COM/CORBA/DCOP (was: Hello people. I have some questions)

Alex Martelli aleax at aleax.it
Fri Sep 7 09:24:05 EDT 2001


"Neil Hodgson" <nhodgson at bigpond.net.au> wrote in message
news:_Q2m7.21724$bY5.123263 at news-server.bigpond.net.au...
> Alex Martelli:
>
> > Sure, it's the same as passing an invalid pointer, except that it must
be
> > diagnosed by a different HRESULT -- that's what E_POINTER is *FOR*, you
> > know.  In either case, crashing (technically, "propagating an
> exception" --
> > remember "crashes" are really exceptions in NT's SEH model) is NOT
> > permitted.
>
>    This is a nice interpretation of the COM spec (referenced later in your
> reply) but unfortunately it is an incorrect interpretation. Exception here

It's not an interpretation, it's the literal text of the COM specs.

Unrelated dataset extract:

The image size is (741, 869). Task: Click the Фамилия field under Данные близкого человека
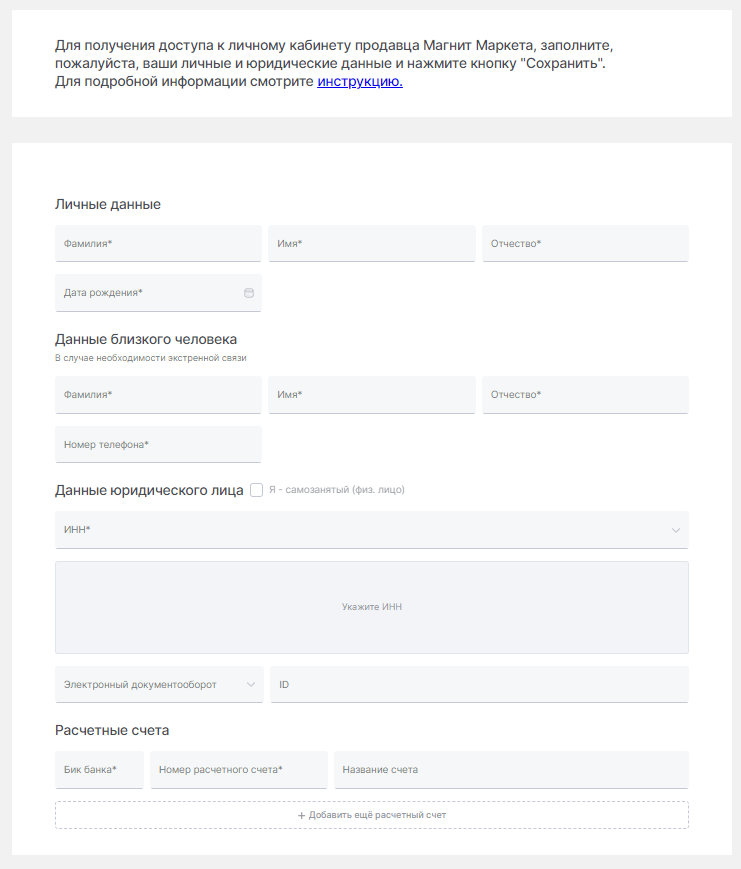click(x=158, y=394)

> is referring to C++ exceptions rather than SEH or crashing. No COM server

It specifically mentions that different languages have different
concept of exceptions, so whence comes your *interpretation* that
it is specific to C++ when it's explicitly saying the opposite?

> code I've ever seen has verified pointer correctness in release builds
> (sometimes pointer verification is done in debug build traces) as it would
> impose too much of a performance impact.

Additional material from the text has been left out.